**Exercise directions**
Scale the entries in the stretch from the line containing "Task: Click the Tableau" through the line containing "I will pos(205,335).", both lines included, and write out only those lines in full, requests and all. Multiply each coordinate in the answers by 1.25 and round to a whole number, with halves rounded up, leaving every other number unchanged.

**Provided information**
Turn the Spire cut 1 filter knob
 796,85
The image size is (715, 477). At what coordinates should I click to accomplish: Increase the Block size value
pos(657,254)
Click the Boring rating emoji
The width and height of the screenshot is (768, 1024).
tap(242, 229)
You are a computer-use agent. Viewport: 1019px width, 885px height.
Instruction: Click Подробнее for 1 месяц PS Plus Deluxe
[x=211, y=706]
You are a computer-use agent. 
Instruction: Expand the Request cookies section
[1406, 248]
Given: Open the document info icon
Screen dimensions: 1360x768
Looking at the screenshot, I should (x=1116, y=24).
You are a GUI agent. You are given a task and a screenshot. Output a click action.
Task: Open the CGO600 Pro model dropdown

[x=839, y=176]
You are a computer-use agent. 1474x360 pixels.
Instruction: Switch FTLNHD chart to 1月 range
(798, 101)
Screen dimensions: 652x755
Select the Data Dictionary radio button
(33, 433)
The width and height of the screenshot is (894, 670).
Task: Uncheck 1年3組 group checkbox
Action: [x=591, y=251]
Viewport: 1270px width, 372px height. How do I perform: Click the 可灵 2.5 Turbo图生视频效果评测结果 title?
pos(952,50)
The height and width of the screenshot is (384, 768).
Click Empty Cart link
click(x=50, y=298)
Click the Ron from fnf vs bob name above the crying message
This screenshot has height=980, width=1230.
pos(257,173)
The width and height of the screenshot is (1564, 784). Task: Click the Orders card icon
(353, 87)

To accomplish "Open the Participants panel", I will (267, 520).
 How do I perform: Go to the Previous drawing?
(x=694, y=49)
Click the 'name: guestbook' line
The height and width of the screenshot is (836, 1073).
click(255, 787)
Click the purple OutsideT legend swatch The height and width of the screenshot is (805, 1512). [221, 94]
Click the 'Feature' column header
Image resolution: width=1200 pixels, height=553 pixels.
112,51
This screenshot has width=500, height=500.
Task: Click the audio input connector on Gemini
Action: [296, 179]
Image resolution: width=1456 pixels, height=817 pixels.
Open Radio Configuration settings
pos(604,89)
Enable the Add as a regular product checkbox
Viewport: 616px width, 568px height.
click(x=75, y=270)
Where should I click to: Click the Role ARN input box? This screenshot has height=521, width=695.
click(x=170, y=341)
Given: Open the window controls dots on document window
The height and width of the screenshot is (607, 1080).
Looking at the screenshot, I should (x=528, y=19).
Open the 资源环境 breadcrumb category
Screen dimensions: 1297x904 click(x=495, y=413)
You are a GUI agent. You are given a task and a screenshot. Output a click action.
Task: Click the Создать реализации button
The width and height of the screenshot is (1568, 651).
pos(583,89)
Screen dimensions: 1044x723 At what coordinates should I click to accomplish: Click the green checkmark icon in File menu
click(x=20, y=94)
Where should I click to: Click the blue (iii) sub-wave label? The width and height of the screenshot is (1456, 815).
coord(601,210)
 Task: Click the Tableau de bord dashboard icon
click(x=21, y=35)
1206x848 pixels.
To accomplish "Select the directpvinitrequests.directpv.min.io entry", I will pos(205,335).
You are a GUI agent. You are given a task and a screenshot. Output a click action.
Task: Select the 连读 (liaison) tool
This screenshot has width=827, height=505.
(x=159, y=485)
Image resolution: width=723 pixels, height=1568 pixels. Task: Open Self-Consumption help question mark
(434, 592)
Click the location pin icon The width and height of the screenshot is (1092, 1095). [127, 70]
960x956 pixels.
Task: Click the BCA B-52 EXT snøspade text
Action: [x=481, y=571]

**Result for this exercise**
 Task: Click the Tableau de bord dashboard icon
click(x=26, y=44)
1206x848 pixels.
To accomplish "Select the directpvinitrequests.directpv.min.io entry", I will pos(256,419).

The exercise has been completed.